Для чего же самодержцу и «господарю всея Руси» был земский собор? Никакой прежней местной политической «соборной» традиции не существовало. Как мы видели, князья северовосточных Рѹських земель с самого начала боролись с институтом городского вече. К тому же собрание представителей со всех концов большой страны не похоже на вече. Не были земские соборы и заимствованием западноевропейских собраний сословных представителей — парламентов, «генеральных штатов». В Северной Евразии к востоку от Карпат не существовало устойчивых самоорганизованных корпораций — сословий, пользующихся элементами собственной юрисдикции и представлявшими свои групповые интересы перед короной. Так что Иван IV не случайно с пренебрежением писал о «мужиках торговых». Российский историк Василий Ключевский еще в конце XIX в. характеризовал участников земских соборов как «агентов для исполнения казенных поручений»:
Часть в составе собора 1566 г., имевшая, по крайней мере, некоторое подобие представительства, состояла из военных губернаторов и военных предводителей уездного дворянства, которыми были столичные дворяне, и из финансовых приказчиков правительства, которыми были люди высшего столичного купечества.
Скорее идею земских соборов заимствовали из своеобразно понятой практики соседа-противника — ВКЛ, где в XV и первой половине XVI в. (до заключения Люблинской унии 1569 г. с Польским королевством) созывался Вальный сейм (буквально «общий собор»: sejm восходит к общеславянскому *sъjęmъ, производному от *sъjęti — «собрать»). Вальный сейм рассматривал примерно тот же круг вопросов (включая избрание великого князя), созывался монархом по мере надобности и отличался от земского собора прежде всего аристократическим составом (в нем не участвовали духовенство и купечество). Главное же не то, на что больше «был похож» земский собор, а зачем он понадобился Ивану Грозному и его преемникам. Не читая рассуждений Макиавелли, начинающий создавать особое — царское — единовластие Иван Грозный столкнулся с той же дилеммой, что и государи североитальянских княжеств той эпохи: оборотной стороной единовластия оказывалась столь же полная зависимость от тех, кто осуществлял его на практике. Выбирая между «знатью» и «народом», Иван выбрал «народ», точнее разные категории населения, связанные со складывающейся служебной иерархией.

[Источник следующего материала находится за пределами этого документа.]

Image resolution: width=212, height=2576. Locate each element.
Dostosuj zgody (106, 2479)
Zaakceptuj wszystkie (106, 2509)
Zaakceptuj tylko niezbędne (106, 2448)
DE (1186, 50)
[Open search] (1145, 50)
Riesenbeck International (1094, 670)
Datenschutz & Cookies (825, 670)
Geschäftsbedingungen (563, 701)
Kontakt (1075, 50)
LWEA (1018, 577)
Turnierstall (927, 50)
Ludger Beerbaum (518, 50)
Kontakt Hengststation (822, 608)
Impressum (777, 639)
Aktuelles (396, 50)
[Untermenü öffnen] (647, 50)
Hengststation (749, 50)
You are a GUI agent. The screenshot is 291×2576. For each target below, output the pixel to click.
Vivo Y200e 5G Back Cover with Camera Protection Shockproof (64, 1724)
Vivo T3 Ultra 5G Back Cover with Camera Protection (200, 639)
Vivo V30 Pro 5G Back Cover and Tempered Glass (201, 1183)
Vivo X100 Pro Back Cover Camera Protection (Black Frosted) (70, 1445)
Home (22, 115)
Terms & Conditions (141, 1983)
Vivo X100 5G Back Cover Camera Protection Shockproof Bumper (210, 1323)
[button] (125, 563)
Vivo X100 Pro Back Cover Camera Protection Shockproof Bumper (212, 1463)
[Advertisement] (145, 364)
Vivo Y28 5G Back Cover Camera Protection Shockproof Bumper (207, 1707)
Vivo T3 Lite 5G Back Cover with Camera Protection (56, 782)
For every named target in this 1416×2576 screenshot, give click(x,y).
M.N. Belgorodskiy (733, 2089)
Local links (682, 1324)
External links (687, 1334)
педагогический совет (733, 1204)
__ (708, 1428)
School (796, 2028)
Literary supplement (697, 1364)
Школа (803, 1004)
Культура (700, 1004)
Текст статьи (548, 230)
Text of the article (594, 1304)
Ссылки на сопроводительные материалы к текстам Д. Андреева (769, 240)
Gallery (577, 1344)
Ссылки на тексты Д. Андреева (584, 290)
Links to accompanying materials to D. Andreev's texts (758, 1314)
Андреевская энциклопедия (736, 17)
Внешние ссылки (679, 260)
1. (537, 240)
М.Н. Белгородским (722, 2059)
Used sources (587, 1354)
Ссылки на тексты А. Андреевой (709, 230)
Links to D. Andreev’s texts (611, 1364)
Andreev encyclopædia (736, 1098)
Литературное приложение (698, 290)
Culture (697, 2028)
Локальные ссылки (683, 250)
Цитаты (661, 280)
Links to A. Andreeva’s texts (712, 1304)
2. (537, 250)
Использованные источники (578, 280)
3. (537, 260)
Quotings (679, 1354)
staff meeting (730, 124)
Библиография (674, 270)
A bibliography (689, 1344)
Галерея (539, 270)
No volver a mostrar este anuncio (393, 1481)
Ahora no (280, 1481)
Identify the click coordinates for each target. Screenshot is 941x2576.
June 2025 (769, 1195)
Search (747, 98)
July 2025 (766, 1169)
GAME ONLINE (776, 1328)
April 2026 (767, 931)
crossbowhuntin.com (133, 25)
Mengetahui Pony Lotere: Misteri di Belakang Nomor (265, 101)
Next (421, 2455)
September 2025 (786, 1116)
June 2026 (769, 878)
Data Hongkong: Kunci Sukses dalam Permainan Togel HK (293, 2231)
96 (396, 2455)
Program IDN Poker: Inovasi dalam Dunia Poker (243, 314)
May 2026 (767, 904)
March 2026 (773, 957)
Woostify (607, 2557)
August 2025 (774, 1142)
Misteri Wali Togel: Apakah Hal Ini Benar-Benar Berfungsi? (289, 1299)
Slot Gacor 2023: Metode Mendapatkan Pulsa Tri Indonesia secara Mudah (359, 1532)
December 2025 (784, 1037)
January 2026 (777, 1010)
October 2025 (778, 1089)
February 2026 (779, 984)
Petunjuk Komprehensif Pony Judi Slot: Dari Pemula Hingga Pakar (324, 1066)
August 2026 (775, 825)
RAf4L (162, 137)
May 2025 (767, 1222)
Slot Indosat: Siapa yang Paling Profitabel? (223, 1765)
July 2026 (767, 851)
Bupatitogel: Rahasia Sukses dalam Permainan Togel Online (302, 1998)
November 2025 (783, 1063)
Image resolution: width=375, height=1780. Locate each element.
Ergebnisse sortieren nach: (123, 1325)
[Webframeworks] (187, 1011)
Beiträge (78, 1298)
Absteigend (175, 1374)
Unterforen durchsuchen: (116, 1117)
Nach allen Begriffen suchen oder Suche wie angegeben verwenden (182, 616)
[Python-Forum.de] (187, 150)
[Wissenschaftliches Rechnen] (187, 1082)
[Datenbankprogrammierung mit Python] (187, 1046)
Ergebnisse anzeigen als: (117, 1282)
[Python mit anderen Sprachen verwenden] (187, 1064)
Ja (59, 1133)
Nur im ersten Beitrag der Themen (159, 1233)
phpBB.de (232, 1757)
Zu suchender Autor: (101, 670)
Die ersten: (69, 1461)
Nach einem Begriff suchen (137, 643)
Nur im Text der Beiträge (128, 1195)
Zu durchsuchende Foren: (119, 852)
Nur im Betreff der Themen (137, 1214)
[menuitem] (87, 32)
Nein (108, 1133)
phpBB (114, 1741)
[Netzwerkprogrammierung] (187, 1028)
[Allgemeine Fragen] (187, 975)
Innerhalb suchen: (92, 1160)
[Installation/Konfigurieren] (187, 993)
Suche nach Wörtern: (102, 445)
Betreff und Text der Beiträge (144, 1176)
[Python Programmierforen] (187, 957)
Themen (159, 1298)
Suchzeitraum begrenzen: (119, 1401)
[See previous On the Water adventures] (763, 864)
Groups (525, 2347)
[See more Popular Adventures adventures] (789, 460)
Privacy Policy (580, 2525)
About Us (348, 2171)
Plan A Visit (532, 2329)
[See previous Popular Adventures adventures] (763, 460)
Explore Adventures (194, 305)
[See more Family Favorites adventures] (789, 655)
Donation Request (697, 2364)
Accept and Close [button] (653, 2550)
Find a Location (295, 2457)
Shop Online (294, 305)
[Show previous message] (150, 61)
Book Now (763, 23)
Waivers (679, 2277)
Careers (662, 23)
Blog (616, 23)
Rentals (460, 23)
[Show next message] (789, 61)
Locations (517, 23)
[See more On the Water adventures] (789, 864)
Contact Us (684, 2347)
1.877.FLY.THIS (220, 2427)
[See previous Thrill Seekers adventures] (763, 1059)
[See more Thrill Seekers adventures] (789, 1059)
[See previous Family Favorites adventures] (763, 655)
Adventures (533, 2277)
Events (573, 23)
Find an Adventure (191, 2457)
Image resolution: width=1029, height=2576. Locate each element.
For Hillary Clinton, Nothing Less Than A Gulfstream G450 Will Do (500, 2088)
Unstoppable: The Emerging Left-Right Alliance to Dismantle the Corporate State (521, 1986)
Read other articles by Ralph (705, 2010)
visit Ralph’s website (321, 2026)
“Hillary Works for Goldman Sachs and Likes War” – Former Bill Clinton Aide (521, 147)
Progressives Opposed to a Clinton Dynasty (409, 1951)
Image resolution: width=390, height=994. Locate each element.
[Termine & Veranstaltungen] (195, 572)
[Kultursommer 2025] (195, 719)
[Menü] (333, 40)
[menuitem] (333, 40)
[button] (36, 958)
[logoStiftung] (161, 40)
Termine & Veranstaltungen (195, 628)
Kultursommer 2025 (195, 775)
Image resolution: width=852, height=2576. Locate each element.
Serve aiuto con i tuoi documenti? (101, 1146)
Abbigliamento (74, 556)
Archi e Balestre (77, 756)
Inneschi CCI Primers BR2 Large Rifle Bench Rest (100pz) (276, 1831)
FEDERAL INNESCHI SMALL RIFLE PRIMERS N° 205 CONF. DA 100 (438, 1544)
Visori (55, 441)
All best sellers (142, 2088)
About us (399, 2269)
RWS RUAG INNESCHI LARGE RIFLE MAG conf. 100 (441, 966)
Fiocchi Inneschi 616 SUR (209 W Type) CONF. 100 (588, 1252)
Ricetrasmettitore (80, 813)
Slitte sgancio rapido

Макиавелли почти не касался феномена «государства» как самостоятельной системы управления, «машины»: и потому, что государства в современном понимании еще нигде не существовало, и потому, что в сравнительно компактных итальянских герцогствах численность «профессиональных служащих» (чиновников) вообще была немногочисленна. Иван IV не просто «выбирал знать» (то в виде Избранной рады, то в виде опричнины), карал и миловал приближенных к трону. Он фактически уничтожил прежнюю удельную систему как основу управления обширной территорией через посредничество удельных князей (уделы как форма землевладения просуществовали дольше). Достигнутое абсолютное единовластие царя осуществлялось не опосредованно через местных «владетелей» (землей и властью над ней), а через назначаемых чиновников-воевод и служилых людей (дворян), которые проживали в получаемых за службу поместьях и представляли царскую власть в своей округе. Собирая на земские соборы представителей боярства, приказных людей, дворян и зависимых от администрации купцов, Иван Грозный тем самым «утверждал единовластие» при помощи «народа» — только это был особый, «служивый» народ. Участники земских соборов представляли не магнатов-аристократов своего края и не особые сословия, а разные «участки» государевой службы. Все вместе они воплощали еще не «государство» как разветвленную систему профессиональных чиновников, но уже вполне определенно «власть» как самостоятельный феномен, описываемый в трактате Макиавелли.